In 2012, the province committed to a small increase in the percentage of land protected, from 3% to 4.5%. This would have been a step in the right direction but would still have left New Brunswick in second to last place compared to other provinces and territories in Canada. The province went out to public consultation in October, 2012 with a suite of candidate protected areas. Now, even that small step forward may be in jeopardy, with the province delaying protection of their candidate areas while they consider how to deal with vocal opposition from the mining sector.
Clowater adds, “We encourage the government to make a decision soon that will respect their commitment to that proposed increase, and provide permanent legal protection to those important old forests, roadless areas and wildlife habitats that were identified last autumn. To credibly claim a balanced approach to Crown land management, there has to be a significant safety net of well-protected lands and waters.”
CPAWS noted that on the bright side, Canada’s largest provincial park was created in the past year – called Tursujuq – in Nunavik, northern Quebec. However CPAWS also warns that problematic trends continue in many areas, including inappropriate industrial and commercial developments, cutbacks to national parks and weakening commitments in some jurisdictions to expanding parklands.

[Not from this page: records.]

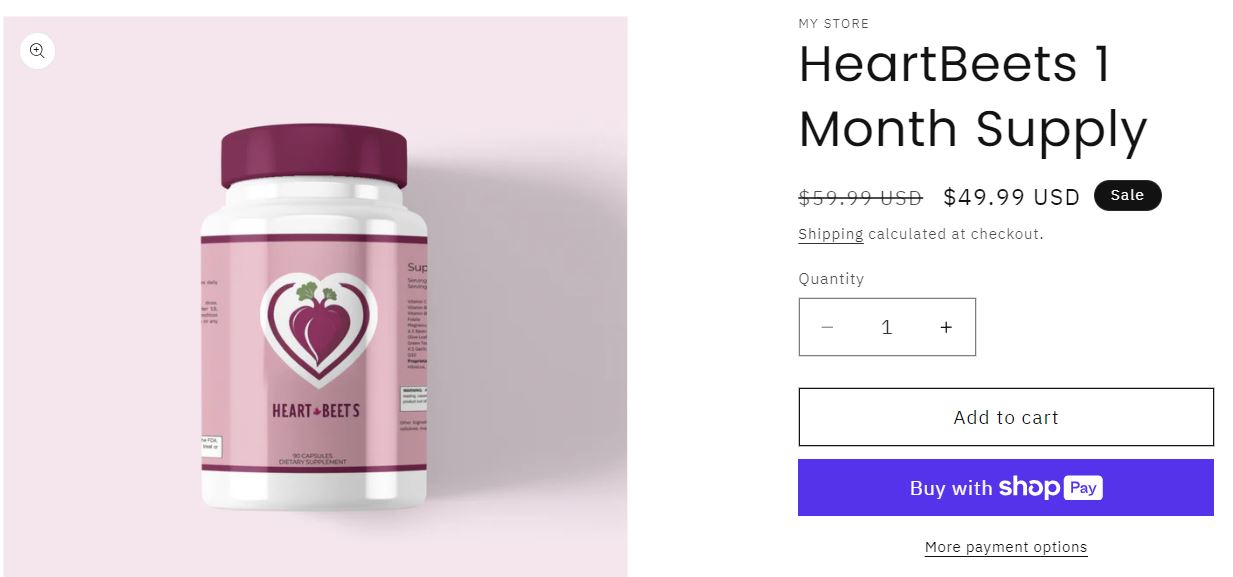1233x577 pixels.
Task: Open the magnifier zoom icon on product image
Action: (x=37, y=51)
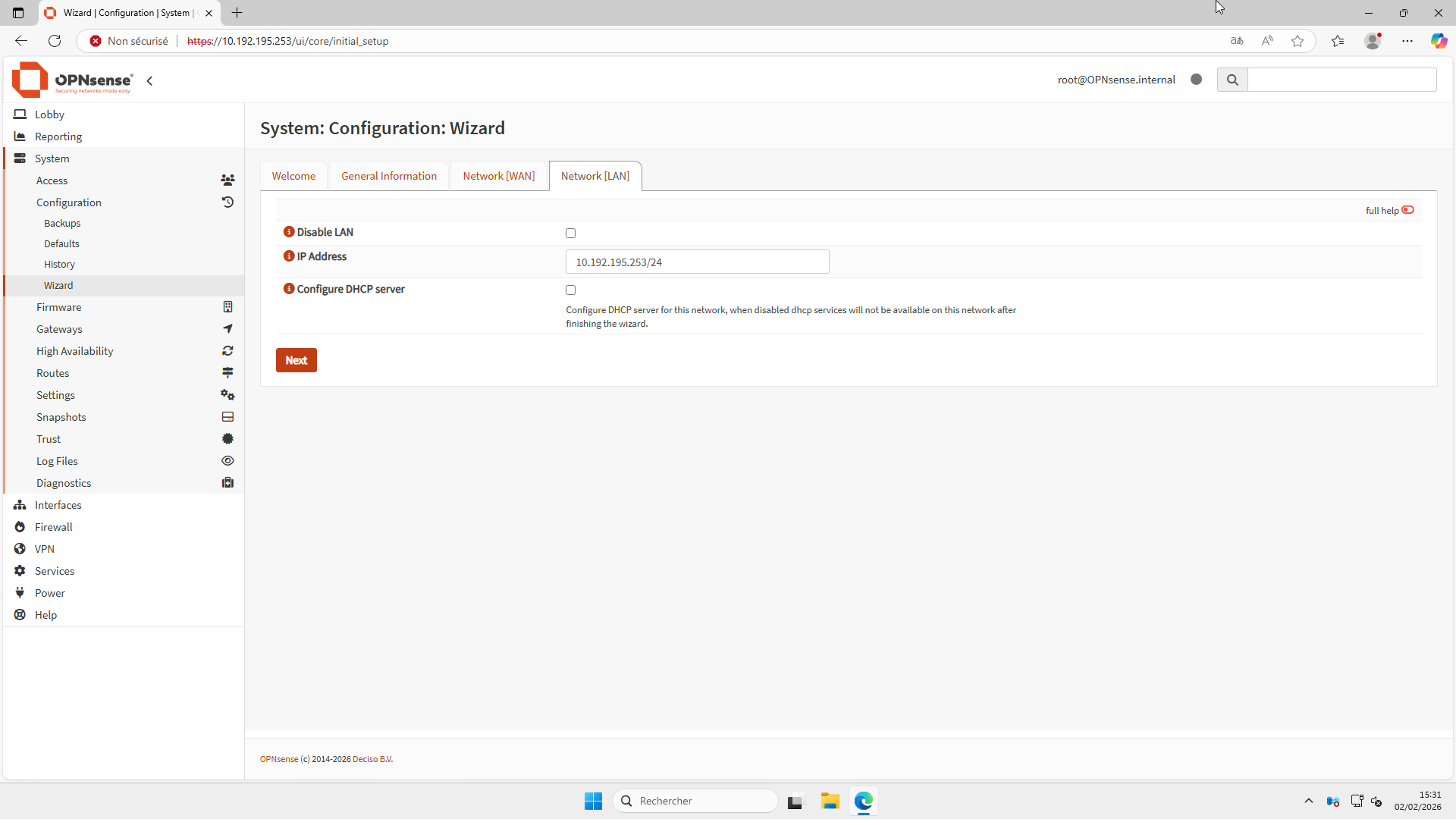1456x825 pixels.
Task: Click the Configuration history icon
Action: tap(228, 202)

CPAWS has also identified opportunities across Canada where governments could take action to shift these trends in a more positive direction over the next year.
CPAWS has been issuing an annual report on the state of Canada’s parks since 2008. The first report lauded the rate of new parks creation by the federal government that year. Subsequent reports noted the slowdown in parks creation, the need to increase the number of marine protected areas, and some inappropriate developments that were starting to be noted.